I want to have an input form on a page which returns something to the page (e.g. a variable, database query result or html formatted string) without needing to refresh the page. In this simple example is a page with an input field, which inserts the user input into a database. I'd like to load a different view once the input is submitted. If I could understand how to do this I'd be able to adapt it to do whatever I needed (and hopefully it would help others too!)
I have this in my 'test' controller:
function add(){ $name = $this->input->post('name'); if( $name ) { $this->test_model->put( $name ); } } function ajax() { $this->view_data["page_title"] = "Ajax Test"; $this->view_data["page_heading"] = "Ajax Test"; $data['names'] = $this->test_model->get(); //gets a list of names if ( $this->input->is_ajax_request() ) { $this->load->view('test/names_list', $data); } else { $this->load->view('test/default', $data); } }
Here is my view, named 'ajax' (so I access this through the URL www.mysite.com/test/ajax)

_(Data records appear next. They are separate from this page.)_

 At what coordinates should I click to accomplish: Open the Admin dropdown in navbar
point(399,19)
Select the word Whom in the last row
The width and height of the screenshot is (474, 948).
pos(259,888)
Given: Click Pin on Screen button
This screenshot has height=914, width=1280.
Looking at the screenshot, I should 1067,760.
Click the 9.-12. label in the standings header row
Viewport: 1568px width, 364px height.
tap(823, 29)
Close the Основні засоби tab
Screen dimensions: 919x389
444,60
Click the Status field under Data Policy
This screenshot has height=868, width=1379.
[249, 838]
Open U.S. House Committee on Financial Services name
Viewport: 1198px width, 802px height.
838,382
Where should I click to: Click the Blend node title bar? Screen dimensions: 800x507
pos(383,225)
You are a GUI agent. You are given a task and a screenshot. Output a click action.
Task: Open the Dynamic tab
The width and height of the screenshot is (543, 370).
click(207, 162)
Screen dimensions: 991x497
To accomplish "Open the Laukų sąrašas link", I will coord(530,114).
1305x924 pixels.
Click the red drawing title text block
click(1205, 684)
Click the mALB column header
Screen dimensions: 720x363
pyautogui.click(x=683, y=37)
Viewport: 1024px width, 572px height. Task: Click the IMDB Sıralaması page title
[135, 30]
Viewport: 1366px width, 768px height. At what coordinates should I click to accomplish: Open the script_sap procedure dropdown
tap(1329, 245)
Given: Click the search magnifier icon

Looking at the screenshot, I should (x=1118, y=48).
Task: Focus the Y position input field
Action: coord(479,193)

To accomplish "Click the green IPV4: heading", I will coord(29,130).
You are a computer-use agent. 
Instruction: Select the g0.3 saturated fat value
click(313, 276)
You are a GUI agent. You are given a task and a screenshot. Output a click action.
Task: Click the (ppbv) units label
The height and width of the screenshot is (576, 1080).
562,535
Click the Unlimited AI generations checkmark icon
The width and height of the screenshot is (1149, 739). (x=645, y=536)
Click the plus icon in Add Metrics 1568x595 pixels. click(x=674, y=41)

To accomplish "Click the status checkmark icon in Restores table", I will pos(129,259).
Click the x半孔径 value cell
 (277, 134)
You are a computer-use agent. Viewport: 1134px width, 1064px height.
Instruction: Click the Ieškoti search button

<script type="text/javascript"> jQuery( document ).ready( function() { jQuery('#submit').click( function( e ) { e.preventDefault(); var msg = jQuery('#name').val(); jQuery.post(" <?php echo base_url(); ?> test/add", {name: msg}, function( r ) { console.log(r); }); }); }); </script> <?php echo form_open("test/add"); ?> <input type="text" name="name" id="name"> <input type="submit" value="submit" name="submit" id="submit"> <?php echo form_close(); ?>
All that happens currently is that I type in an input, updates the database and displays the view "test/default" (it doesn't refresh the page, but doesn't display "test/names_list" as desired. Many thanks in advance for any help, and for putting me out of my misery!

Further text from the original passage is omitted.